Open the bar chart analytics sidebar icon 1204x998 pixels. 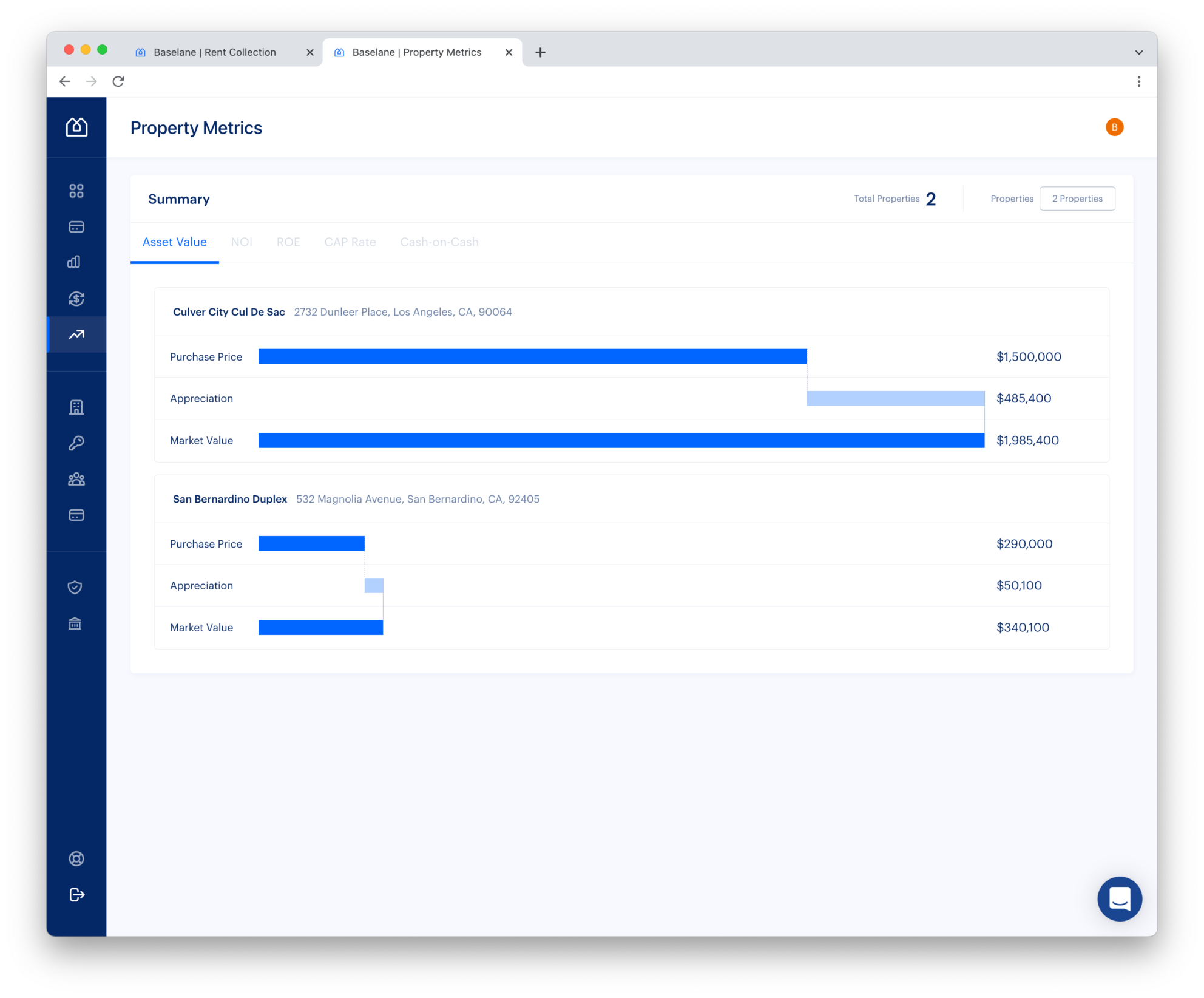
----
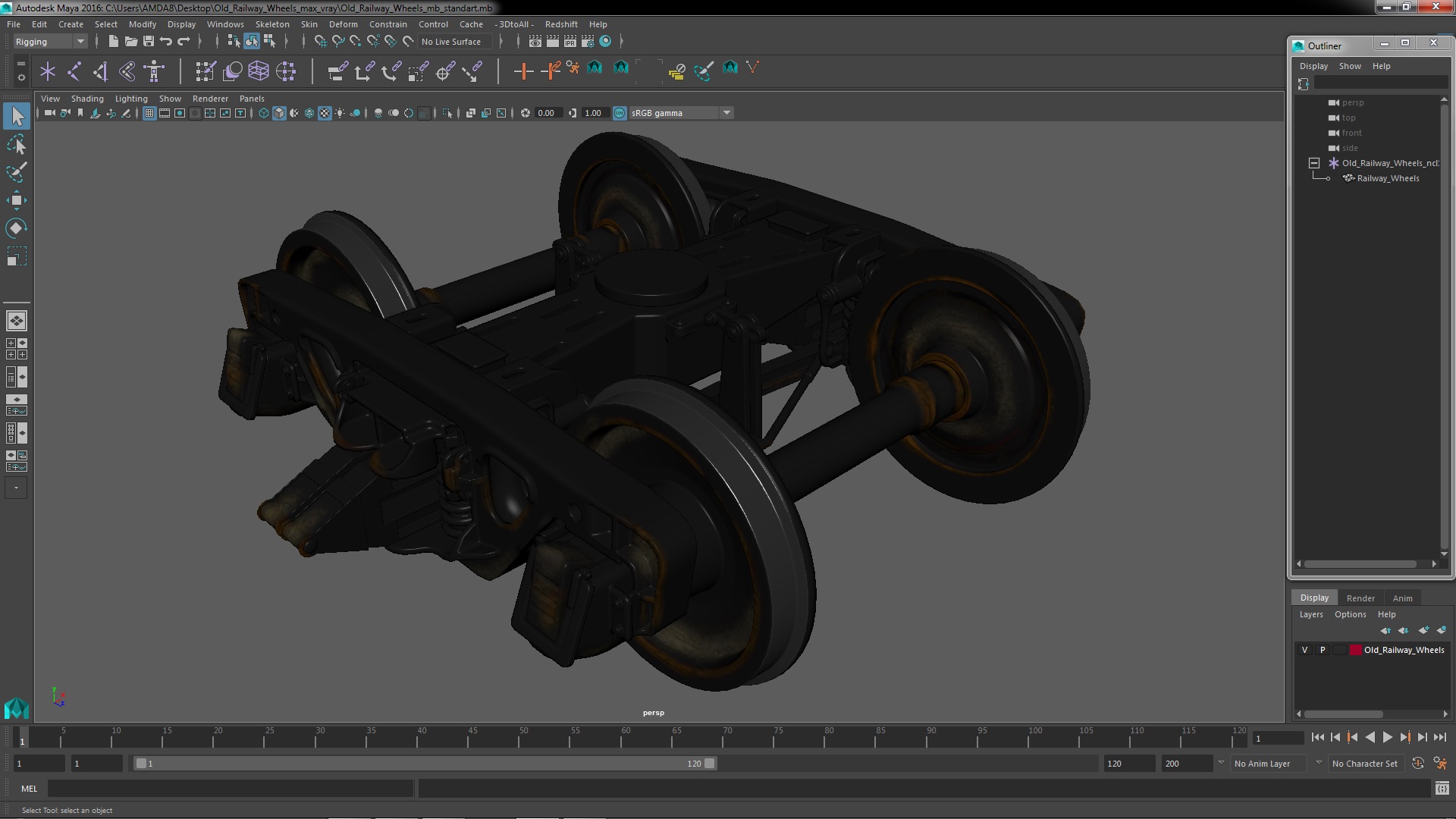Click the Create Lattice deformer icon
----
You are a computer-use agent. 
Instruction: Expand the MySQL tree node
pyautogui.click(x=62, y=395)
----
## Aim of the task
Please set down the lines from the one containing "You are a computer-use agent." through the one containing "pyautogui.click(x=62, y=395)", inclusive, copying them exactly.

## Exercise solution
You are a computer-use agent. 
Instruction: Expand the MySQL tree node
pyautogui.click(x=62, y=395)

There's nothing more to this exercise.